Repeat, exactly and completely, the entries shown underneath.

Dataset entries
------------
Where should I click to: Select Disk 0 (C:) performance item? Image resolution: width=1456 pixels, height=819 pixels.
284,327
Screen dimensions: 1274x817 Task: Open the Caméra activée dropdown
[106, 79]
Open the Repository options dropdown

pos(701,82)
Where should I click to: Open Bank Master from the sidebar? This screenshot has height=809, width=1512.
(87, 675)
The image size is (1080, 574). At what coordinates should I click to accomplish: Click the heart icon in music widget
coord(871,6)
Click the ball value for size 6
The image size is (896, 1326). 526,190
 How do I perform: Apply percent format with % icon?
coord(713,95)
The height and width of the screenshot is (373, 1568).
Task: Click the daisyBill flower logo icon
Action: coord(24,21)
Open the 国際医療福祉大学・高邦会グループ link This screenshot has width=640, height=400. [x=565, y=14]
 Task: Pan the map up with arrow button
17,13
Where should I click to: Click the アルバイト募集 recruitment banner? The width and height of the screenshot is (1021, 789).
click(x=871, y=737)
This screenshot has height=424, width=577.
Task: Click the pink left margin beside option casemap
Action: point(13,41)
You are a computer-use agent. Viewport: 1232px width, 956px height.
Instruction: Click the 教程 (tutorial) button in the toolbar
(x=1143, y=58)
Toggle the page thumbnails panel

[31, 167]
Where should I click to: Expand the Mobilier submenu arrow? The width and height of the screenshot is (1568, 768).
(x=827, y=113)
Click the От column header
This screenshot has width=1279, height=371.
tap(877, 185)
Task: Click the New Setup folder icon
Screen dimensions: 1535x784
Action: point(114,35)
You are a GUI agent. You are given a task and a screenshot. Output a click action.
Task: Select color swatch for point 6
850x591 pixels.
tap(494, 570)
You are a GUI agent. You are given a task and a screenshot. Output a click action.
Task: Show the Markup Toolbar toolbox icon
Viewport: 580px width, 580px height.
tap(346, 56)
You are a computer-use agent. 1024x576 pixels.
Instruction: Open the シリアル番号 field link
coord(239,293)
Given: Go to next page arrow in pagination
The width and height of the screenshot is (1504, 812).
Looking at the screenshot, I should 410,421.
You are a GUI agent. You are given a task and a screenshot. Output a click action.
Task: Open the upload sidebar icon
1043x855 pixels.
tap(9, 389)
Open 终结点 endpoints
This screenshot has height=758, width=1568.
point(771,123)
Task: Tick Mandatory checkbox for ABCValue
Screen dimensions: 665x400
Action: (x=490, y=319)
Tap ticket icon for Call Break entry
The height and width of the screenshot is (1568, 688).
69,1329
------------
** REPLY TO THE TASK **
Where should I click to: Select Disk 0 (C:) performance item? Image resolution: width=1456 pixels, height=819 pixels.
284,327
Screen dimensions: 1274x817 Task: Open the Caméra activée dropdown
[106, 79]
Open the Repository options dropdown

pos(701,82)
Where should I click to: Open Bank Master from the sidebar? This screenshot has height=809, width=1512.
(87, 675)
The image size is (1080, 574). At what coordinates should I click to accomplish: Click the heart icon in music widget
coord(871,6)
Click the ball value for size 6
The image size is (896, 1326). 526,190
 How do I perform: Apply percent format with % icon?
coord(713,95)
The height and width of the screenshot is (373, 1568).
Task: Click the daisyBill flower logo icon
Action: coord(24,21)
Open the 国際医療福祉大学・高邦会グループ link This screenshot has width=640, height=400. [x=565, y=14]
 Task: Pan the map up with arrow button
17,13
Where should I click to: Click the アルバイト募集 recruitment banner? The width and height of the screenshot is (1021, 789).
click(x=871, y=737)
This screenshot has height=424, width=577.
Task: Click the pink left margin beside option casemap
Action: point(13,41)
You are a computer-use agent. Viewport: 1232px width, 956px height.
Instruction: Click the 教程 (tutorial) button in the toolbar
(x=1143, y=58)
Toggle the page thumbnails panel

[31, 167]
Where should I click to: Expand the Mobilier submenu arrow? The width and height of the screenshot is (1568, 768).
(x=827, y=113)
Click the От column header
This screenshot has width=1279, height=371.
tap(877, 185)
Task: Click the New Setup folder icon
Screen dimensions: 1535x784
Action: point(114,35)
You are a GUI agent. You are given a task and a screenshot. Output a click action.
Task: Select color swatch for point 6
850x591 pixels.
tap(494, 570)
You are a GUI agent. You are given a task and a screenshot. Output a click action.
Task: Show the Markup Toolbar toolbox icon
Viewport: 580px width, 580px height.
tap(346, 56)
You are a computer-use agent. 1024x576 pixels.
Instruction: Open the シリアル番号 field link
coord(239,293)
Given: Go to next page arrow in pagination
The width and height of the screenshot is (1504, 812).
Looking at the screenshot, I should 410,421.
You are a GUI agent. You are given a task and a screenshot. Output a click action.
Task: Open the upload sidebar icon
1043x855 pixels.
tap(9, 389)
Open 终结点 endpoints
This screenshot has height=758, width=1568.
point(771,123)
Task: Tick Mandatory checkbox for ABCValue
Screen dimensions: 665x400
Action: (x=490, y=319)
Tap ticket icon for Call Break entry
The height and width of the screenshot is (1568, 688).
69,1329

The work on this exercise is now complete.